(Saved entries)
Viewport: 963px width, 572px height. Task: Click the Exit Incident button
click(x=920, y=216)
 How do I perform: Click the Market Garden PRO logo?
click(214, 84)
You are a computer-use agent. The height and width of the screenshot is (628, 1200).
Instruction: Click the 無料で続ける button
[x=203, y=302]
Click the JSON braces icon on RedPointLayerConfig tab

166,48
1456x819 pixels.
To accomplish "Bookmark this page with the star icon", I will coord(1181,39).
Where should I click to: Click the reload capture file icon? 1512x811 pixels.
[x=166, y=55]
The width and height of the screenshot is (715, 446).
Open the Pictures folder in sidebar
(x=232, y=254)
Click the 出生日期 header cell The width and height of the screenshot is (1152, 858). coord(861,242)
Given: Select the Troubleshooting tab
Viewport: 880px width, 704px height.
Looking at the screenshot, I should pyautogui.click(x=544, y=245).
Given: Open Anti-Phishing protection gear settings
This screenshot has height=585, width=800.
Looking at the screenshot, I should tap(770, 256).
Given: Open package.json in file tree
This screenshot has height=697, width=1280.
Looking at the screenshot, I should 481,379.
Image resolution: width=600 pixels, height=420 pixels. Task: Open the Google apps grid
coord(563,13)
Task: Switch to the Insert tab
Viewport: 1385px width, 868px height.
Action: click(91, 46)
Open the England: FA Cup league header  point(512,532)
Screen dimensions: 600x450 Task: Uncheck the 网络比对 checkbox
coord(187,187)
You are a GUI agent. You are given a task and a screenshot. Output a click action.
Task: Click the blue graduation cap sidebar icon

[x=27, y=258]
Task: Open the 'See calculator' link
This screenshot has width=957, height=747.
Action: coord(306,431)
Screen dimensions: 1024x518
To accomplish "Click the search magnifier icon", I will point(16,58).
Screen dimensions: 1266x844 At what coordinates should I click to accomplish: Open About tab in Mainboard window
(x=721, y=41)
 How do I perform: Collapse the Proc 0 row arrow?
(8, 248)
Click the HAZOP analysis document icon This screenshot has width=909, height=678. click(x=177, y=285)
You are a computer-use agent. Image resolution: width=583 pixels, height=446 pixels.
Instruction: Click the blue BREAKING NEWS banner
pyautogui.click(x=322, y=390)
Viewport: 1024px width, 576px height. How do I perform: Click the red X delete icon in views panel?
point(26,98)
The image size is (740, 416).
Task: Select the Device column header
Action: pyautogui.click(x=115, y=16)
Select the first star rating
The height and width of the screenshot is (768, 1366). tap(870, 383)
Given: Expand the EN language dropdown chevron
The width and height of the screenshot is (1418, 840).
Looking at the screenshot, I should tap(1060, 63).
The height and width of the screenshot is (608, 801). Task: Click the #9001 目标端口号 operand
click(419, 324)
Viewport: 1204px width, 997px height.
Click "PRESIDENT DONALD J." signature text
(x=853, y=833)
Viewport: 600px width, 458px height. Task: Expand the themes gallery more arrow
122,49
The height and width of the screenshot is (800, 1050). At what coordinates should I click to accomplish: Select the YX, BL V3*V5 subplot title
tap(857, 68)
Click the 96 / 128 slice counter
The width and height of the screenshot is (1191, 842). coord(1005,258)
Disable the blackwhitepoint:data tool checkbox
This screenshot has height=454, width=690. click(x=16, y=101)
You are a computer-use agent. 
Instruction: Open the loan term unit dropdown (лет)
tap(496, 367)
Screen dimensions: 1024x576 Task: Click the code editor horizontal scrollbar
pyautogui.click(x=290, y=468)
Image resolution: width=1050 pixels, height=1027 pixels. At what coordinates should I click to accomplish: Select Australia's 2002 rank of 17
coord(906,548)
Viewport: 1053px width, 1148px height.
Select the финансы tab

● **Task description**: Using the entries above, give back exactly the line containing "Given: Open package.json in file tree", the line containing "Task: Switch to the Insert tab", and every line between them, and nothing else.

● **Task solution**:
Given: Open package.json in file tree
This screenshot has height=697, width=1280.
Looking at the screenshot, I should 481,379.
Image resolution: width=600 pixels, height=420 pixels. Task: Open the Google apps grid
coord(563,13)
Task: Switch to the Insert tab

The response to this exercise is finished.